Communication Studies professor wins national “Distinguished Educator” awardCommunication Studies professor John C. Pollock was given the annual “Distinguished Educator” award on Friday, August 10, 2012, by the Mass Communication and Society (MCandS) Division, the largest subunit of the Association for Education in Journalism and Mass Communication, at the latter’s annual conference in Chicago August 7-12, 2012. The Distinguished Educator award is the highest honor awarded annually by MCandS to those who have had a significant effect on communication pedagogy through excellence in teaching and mentorship.
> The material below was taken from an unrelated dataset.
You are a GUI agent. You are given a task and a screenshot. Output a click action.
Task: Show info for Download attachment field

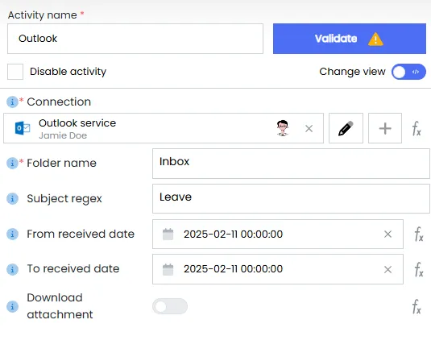click(x=12, y=306)
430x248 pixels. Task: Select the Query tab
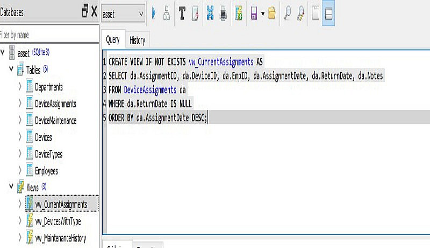[x=113, y=40]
Presenting a plaque for the award, Teaching Award Committee co-chair Jay Hmielsowki cited Pollock, a professor for 20 years at TCNJ, for several contributions:

  • He received a number of supporting letters from faculty and students nationwide in addition to the initial nomination.
  • He has helped over 100 undergraduate student research teams present papers at national communication conferences, a number of which have won top paper awards.
  • He frequently sends students to top communication, public health, and public affairs graduate programs across the country.
  • In 2003, he won the Thomas A Veenendall Award for National Communication Association’s “Adviser of the Year” from Lambda Pi Eta, the national communication student honor society.
  • He won The College of New Jersey’s “Mentoring Student Research” award in 2002.­­­­­­

Summarizing his remarks, Hmielowski praised Pollock for the “trust, admiration, friendship, even love he inspires in his students,” adding that “Your record as a teacher and scholar is one that I (and many other assistant professors) will model as we move forward with ou­r careers.”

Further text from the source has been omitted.